The Reserve Bank now expects South Africa’s economy to grow by 4.2% this year, up from 3.8% at the time of the April policy statement and partially reversing a 7% decline seen in 2020, although growth in 2022 and 2023 was seen around 10 basis points weaker in each year than previously.

The main inflation rate was seen coming in around 4.2% for this year, down from 4.3% in the prior meeting with expectations for 2022 and 2023 left unchanged at 4.4% and 4.5% respectively.

“The overall risks to the inflation outlook appear to be to the upside,” the statement warned.

Meanwhile, SARB rate setters revised up their expectations for the South African Rand compared to major trade-partner currencies with the nominal-effective-exchange-rate or trade-weighted exchange rate seen coming in 7.8% higher for 2021.

SARB forecasts suggest the bank also anticipates that the Rand will only give back a small portion of that gain in 2022 and subsequent years whereas back in April the trade-weighted Rand was expected to rise by only 2.1% this year before falling by a larger -2.4% next year.

EM Carry

Above: Investec graph showing incremental returns earned by investors in emerging market bonds.

“Risk-on sentiment in global financial markets has been a key driver of the rand’s appreciation, as have the strength of commodity prices in the current boom, but SA itself is showing some progress, albeit slow, on structural reform and the outlook has brightened,” says Annabel Bishop, chief economist at Investec.

The commodity-sensitive Rand has outperformed all of its largest developed and emerging market currencies over multiple horizons this year, aided by an improvement in domestic infection trends that has enabled the economy to reopen and operate with lesser hindrance.

Meanwhile, the Rand’s ‘fair value’ or underlying fundamental value perceived by commercial bank financial models has risen sharply as a result, although it could soon benefit from further domestic and fundamental tailwinds if South Africa’s political leaders are able to make progress with domestic structural economic reforms.

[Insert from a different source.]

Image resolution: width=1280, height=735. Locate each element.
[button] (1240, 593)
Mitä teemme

"The repair and resolution of SA’s main structural challenges and constraints to strong economic growth remains key, including limitations on electricity and water supply and SA’s transport systems and onerous bureaucracy. However, quicker reforms will quicken growth,” Bishop says.

“SA could see an even faster economic growth trajectory out to 2026, and higher levels of employment and incomes, if it achieves Vulindlela quickly, instead of the slow pace of implementation since 2018,” adds Bishop.

USD to ZAR weekly

Above: USD/ZAR shown at monthly intervals with Fibonacci retracements of 2018 uptrend, 2011 trendline and GBP/ZAR.